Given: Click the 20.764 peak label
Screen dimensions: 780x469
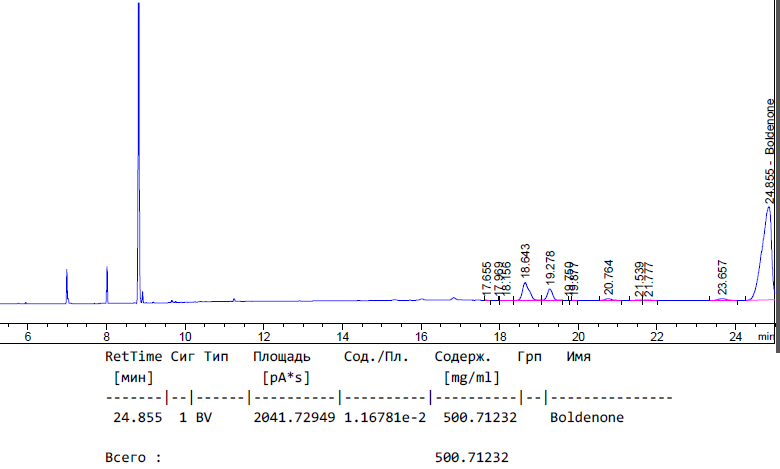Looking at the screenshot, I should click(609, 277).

◇ ◇ ◇ ◇ ◇

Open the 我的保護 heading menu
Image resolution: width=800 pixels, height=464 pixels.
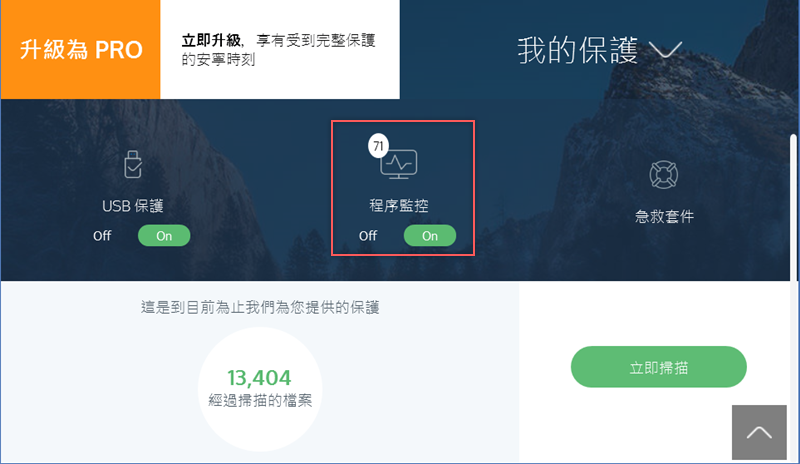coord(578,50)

◇ ◇ ◇ ◇ ◇

▸ PROBLEM STATEMENT
Could you arrange the data above, from the line holding "Open the 我的保護 heading menu" through the line holding "coord(578,50)", both included, as a numbered list with no blank lines and with the pictures left out?

▸ EXERCISE OUTPUT
1. Open the 我的保護 heading menu
2. Image resolution: width=800 pixels, height=464 pixels.
3. coord(578,50)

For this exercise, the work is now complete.